+++ Records for this exercise +++

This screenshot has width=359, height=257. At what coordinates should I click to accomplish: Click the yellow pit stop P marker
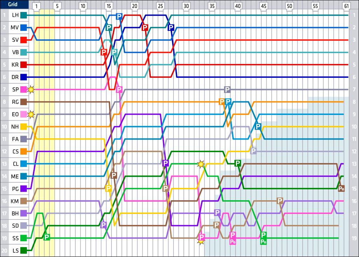108,188
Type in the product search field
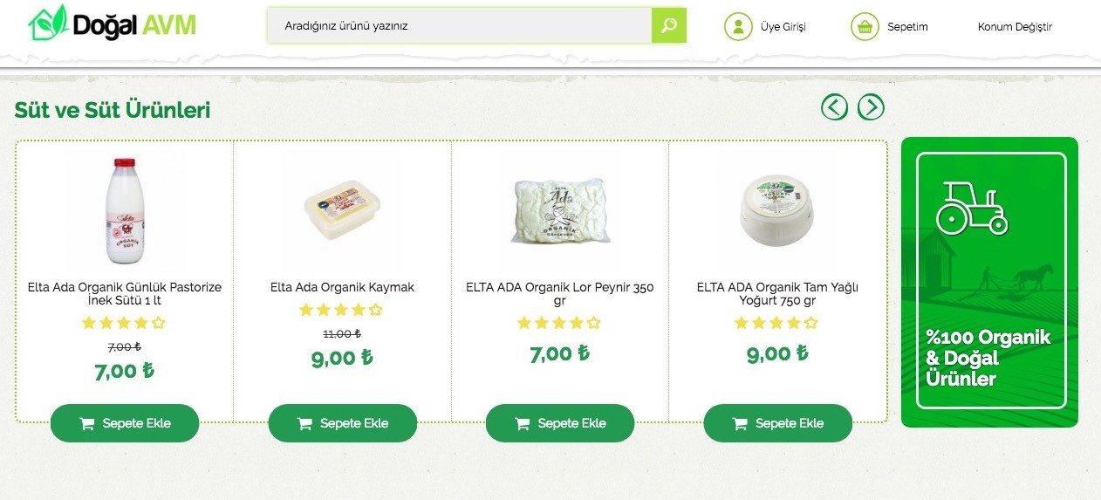Screen dimensions: 1101x500 460,25
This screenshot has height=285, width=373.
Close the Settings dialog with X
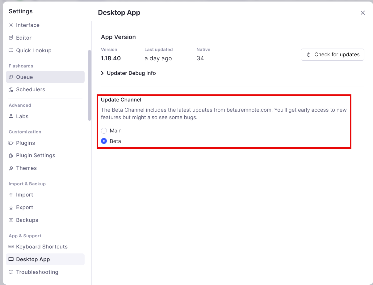pyautogui.click(x=363, y=13)
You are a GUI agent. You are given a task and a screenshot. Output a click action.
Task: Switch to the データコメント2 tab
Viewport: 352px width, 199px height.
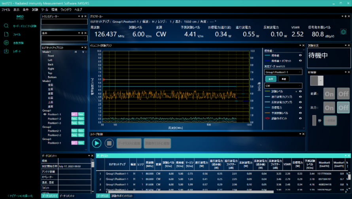67,196
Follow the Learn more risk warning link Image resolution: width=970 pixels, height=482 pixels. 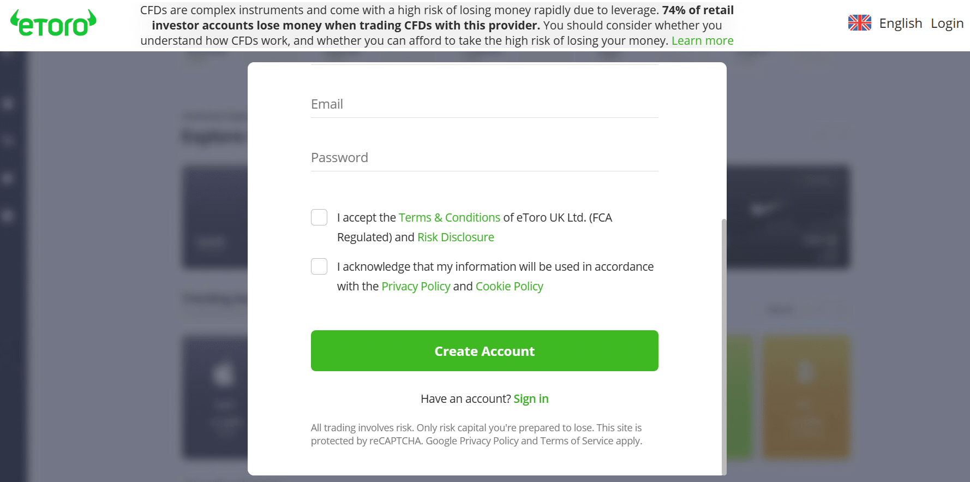(x=702, y=41)
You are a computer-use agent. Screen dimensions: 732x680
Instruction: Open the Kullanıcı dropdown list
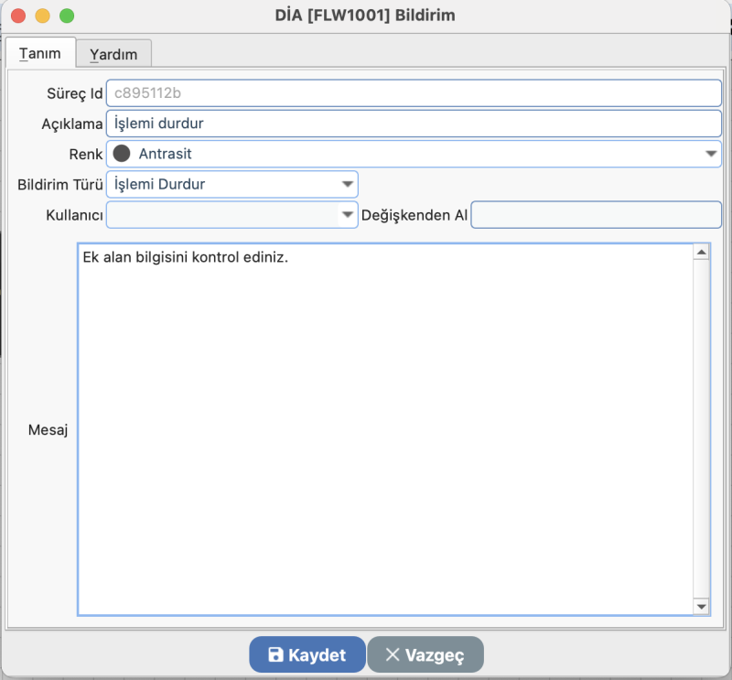click(x=348, y=215)
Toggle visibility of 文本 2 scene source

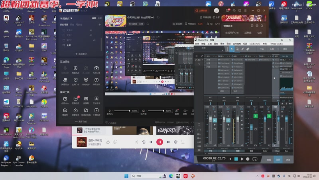point(92,30)
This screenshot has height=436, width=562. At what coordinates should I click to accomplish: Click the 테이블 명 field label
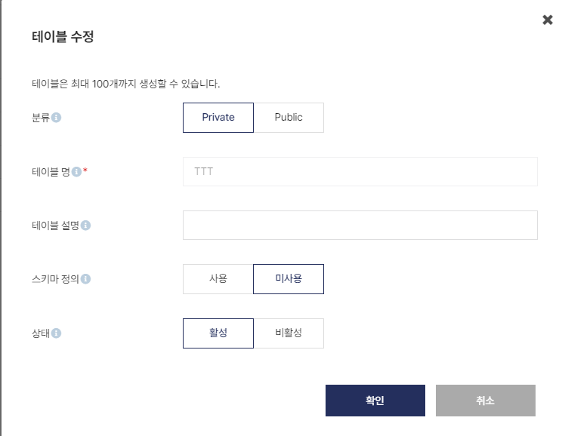[51, 172]
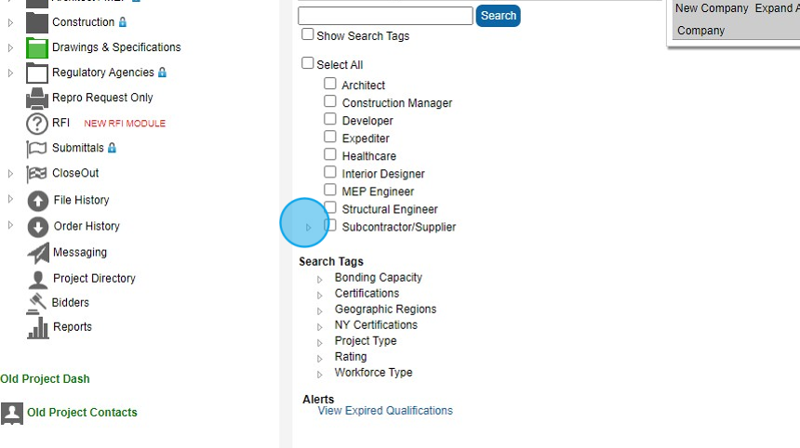Open Project Directory in the sidebar
This screenshot has width=800, height=448.
(94, 278)
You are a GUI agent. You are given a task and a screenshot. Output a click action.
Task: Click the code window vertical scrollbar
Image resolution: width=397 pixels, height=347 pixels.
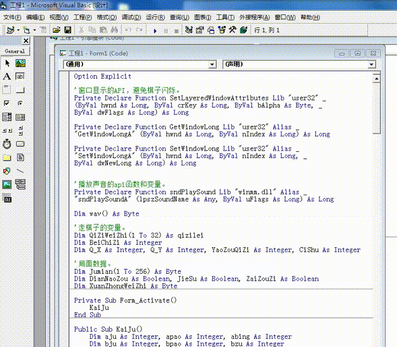pyautogui.click(x=377, y=186)
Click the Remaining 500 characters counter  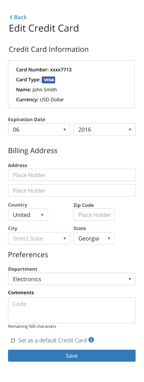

+++

Problem description: Repeat verbatim the lines between the start of the data and the line containing "This screenshot has height=285, width=373.", both ends included, omitting all pictures.

Response for this exercise:
This screenshot has width=359, height=257. At what coordinates should I click to accomplish: Click the yellow pit stop P marker
108,188
Type in the product search field
Screen dimensions: 1101x500 460,25
This screenshot has height=285, width=373.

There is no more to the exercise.